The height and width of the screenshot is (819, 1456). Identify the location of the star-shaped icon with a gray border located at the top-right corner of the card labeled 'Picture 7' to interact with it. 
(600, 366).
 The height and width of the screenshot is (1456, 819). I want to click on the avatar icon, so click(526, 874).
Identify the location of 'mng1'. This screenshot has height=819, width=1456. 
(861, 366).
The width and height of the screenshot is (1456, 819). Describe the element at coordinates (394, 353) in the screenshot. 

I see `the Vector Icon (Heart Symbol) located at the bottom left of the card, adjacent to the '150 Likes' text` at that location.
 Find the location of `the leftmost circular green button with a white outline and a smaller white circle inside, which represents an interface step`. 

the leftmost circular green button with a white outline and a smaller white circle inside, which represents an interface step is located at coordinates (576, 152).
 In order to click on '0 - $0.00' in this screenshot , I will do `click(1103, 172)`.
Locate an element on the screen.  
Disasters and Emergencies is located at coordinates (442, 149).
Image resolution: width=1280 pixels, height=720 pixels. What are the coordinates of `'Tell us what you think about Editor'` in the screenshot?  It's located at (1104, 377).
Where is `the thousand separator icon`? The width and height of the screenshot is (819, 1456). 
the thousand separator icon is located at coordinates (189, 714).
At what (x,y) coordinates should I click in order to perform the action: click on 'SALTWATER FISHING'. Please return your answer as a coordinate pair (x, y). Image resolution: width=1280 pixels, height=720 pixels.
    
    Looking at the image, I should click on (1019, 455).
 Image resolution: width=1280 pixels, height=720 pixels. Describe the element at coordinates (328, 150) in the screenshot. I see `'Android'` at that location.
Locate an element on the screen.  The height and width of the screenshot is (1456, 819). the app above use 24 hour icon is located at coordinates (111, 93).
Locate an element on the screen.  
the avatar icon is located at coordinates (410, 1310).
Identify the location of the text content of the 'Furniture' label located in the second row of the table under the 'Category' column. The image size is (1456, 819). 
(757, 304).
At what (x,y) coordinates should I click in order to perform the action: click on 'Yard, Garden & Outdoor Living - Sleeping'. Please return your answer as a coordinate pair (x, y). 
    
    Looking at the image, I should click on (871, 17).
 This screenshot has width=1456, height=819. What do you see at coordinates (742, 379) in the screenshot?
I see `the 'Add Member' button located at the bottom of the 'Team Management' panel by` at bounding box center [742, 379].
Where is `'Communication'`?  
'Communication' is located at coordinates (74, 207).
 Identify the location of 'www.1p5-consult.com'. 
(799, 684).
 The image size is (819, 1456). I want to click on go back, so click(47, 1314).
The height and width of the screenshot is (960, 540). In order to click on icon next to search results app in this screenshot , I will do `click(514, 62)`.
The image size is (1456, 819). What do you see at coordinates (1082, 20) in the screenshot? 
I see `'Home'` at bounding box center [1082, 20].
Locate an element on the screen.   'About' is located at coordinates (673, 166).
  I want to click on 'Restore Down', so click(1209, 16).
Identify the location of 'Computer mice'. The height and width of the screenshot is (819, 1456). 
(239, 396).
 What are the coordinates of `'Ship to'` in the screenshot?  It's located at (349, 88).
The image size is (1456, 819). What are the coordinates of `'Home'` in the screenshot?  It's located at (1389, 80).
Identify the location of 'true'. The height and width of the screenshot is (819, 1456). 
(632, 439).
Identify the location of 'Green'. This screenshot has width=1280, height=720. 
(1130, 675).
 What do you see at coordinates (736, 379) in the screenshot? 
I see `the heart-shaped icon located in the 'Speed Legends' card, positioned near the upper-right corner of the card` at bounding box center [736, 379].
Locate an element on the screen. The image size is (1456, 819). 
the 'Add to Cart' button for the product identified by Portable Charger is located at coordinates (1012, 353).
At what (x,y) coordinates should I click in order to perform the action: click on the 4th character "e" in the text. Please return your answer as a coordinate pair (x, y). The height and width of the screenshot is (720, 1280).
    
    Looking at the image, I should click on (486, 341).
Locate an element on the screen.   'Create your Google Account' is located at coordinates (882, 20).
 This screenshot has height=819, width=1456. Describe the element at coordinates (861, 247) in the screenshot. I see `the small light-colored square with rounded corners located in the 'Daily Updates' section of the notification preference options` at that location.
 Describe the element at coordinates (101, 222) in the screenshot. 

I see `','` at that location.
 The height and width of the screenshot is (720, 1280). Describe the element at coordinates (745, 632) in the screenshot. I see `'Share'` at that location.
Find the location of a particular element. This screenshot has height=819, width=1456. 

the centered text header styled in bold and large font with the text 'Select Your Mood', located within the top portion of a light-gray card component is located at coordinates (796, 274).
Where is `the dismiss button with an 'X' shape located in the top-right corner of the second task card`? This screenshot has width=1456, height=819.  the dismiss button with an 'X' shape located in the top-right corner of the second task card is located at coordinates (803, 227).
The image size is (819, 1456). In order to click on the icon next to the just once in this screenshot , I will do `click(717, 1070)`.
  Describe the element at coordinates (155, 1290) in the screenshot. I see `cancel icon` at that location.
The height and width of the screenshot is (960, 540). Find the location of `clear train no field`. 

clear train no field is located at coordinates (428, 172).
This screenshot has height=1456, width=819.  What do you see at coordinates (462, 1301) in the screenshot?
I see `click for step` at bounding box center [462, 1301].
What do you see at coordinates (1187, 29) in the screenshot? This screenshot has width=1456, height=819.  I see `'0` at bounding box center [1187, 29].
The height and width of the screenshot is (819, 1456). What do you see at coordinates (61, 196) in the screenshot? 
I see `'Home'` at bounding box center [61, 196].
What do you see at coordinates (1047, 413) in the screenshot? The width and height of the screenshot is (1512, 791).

Objectif:
Mettez à jour l'ensemble des enregistrements en remplaçant chaque occurrence de « Locate an element on the screen » par « Find an element on the screen », sans modifier quoi que ce soit d'autre.

Corrigé:
The height and width of the screenshot is (819, 1456). Identify the location of the star-shaped icon with a gray border located at the top-right corner of the card labeled 'Picture 7' to interact with it. 
(600, 366).
 The height and width of the screenshot is (1456, 819). I want to click on the avatar icon, so click(526, 874).
Identify the location of 'mng1'. This screenshot has height=819, width=1456. 
(861, 366).
The width and height of the screenshot is (1456, 819). Describe the element at coordinates (394, 353) in the screenshot. 

I see `the Vector Icon (Heart Symbol) located at the bottom left of the card, adjacent to the '150 Likes' text` at that location.
 Find the location of `the leftmost circular green button with a white outline and a smaller white circle inside, which represents an interface step`. 

the leftmost circular green button with a white outline and a smaller white circle inside, which represents an interface step is located at coordinates (576, 152).
 In order to click on '0 - $0.00' in this screenshot , I will do `click(1103, 172)`.
Find an element on the screen.  
Disasters and Emergencies is located at coordinates (442, 149).
Image resolution: width=1280 pixels, height=720 pixels. What are the coordinates of `'Tell us what you think about Editor'` in the screenshot?  It's located at (1104, 377).
Where is `the thousand separator icon`? The width and height of the screenshot is (819, 1456). 
the thousand separator icon is located at coordinates (189, 714).
At what (x,y) coordinates should I click in order to perform the action: click on 'SALTWATER FISHING'. Please return your answer as a coordinate pair (x, y). Image resolution: width=1280 pixels, height=720 pixels.
    
    Looking at the image, I should click on (1019, 455).
 Image resolution: width=1280 pixels, height=720 pixels. Describe the element at coordinates (328, 150) in the screenshot. I see `'Android'` at that location.
Find an element on the screen.  The height and width of the screenshot is (1456, 819). the app above use 24 hour icon is located at coordinates (111, 93).
Find an element on the screen.  
the avatar icon is located at coordinates (410, 1310).
Identify the location of the text content of the 'Furniture' label located in the second row of the table under the 'Category' column. The image size is (1456, 819). 
(757, 304).
At what (x,y) coordinates should I click in order to perform the action: click on 'Yard, Garden & Outdoor Living - Sleeping'. Please return your answer as a coordinate pair (x, y). 
    
    Looking at the image, I should click on (871, 17).
 This screenshot has width=1456, height=819. What do you see at coordinates (742, 379) in the screenshot?
I see `the 'Add Member' button located at the bottom of the 'Team Management' panel by` at bounding box center [742, 379].
Where is `'Communication'`?  
'Communication' is located at coordinates (74, 207).
 Identify the location of 'www.1p5-consult.com'. 
(799, 684).
 The image size is (819, 1456). I want to click on go back, so click(47, 1314).
The height and width of the screenshot is (960, 540). In order to click on icon next to search results app in this screenshot , I will do `click(514, 62)`.
The image size is (1456, 819). What do you see at coordinates (1082, 20) in the screenshot? 
I see `'Home'` at bounding box center [1082, 20].
Find an element on the screen.   'About' is located at coordinates (673, 166).
  I want to click on 'Restore Down', so click(1209, 16).
Identify the location of 'Computer mice'. The height and width of the screenshot is (819, 1456). 
(239, 396).
 What are the coordinates of `'Ship to'` in the screenshot?  It's located at (349, 88).
The image size is (1456, 819). What are the coordinates of `'Home'` in the screenshot?  It's located at (1389, 80).
Identify the location of 'true'. The height and width of the screenshot is (819, 1456). 
(632, 439).
Identify the location of 'Green'. This screenshot has width=1280, height=720. 
(1130, 675).
 What do you see at coordinates (736, 379) in the screenshot? 
I see `the heart-shaped icon located in the 'Speed Legends' card, positioned near the upper-right corner of the card` at bounding box center [736, 379].
Find an element on the screen. The image size is (1456, 819). 
the 'Add to Cart' button for the product identified by Portable Charger is located at coordinates (1012, 353).
At what (x,y) coordinates should I click in order to perform the action: click on the 4th character "e" in the text. Please return your answer as a coordinate pair (x, y). The height and width of the screenshot is (720, 1280).
    
    Looking at the image, I should click on (486, 341).
Find an element on the screen.   'Create your Google Account' is located at coordinates (882, 20).
 This screenshot has height=819, width=1456. Describe the element at coordinates (861, 247) in the screenshot. I see `the small light-colored square with rounded corners located in the 'Daily Updates' section of the notification preference options` at that location.
 Describe the element at coordinates (101, 222) in the screenshot. 

I see `','` at that location.
 The height and width of the screenshot is (720, 1280). Describe the element at coordinates (745, 632) in the screenshot. I see `'Share'` at that location.
Find the location of a particular element. This screenshot has height=819, width=1456. 

the centered text header styled in bold and large font with the text 'Select Your Mood', located within the top portion of a light-gray card component is located at coordinates (796, 274).
Where is `the dismiss button with an 'X' shape located in the top-right corner of the second task card`? This screenshot has width=1456, height=819.  the dismiss button with an 'X' shape located in the top-right corner of the second task card is located at coordinates (803, 227).
The image size is (819, 1456). In order to click on the icon next to the just once in this screenshot , I will do `click(717, 1070)`.
  Describe the element at coordinates (155, 1290) in the screenshot. I see `cancel icon` at that location.
The height and width of the screenshot is (960, 540). Find the location of `clear train no field`. 

clear train no field is located at coordinates (428, 172).
This screenshot has height=1456, width=819.  What do you see at coordinates (462, 1301) in the screenshot?
I see `click for step` at bounding box center [462, 1301].
What do you see at coordinates (1187, 29) in the screenshot? This screenshot has width=1456, height=819.  I see `'0` at bounding box center [1187, 29].
The height and width of the screenshot is (819, 1456). What do you see at coordinates (61, 196) in the screenshot? 
I see `'Home'` at bounding box center [61, 196].
What do you see at coordinates (1047, 413) in the screenshot? The width and height of the screenshot is (1512, 791).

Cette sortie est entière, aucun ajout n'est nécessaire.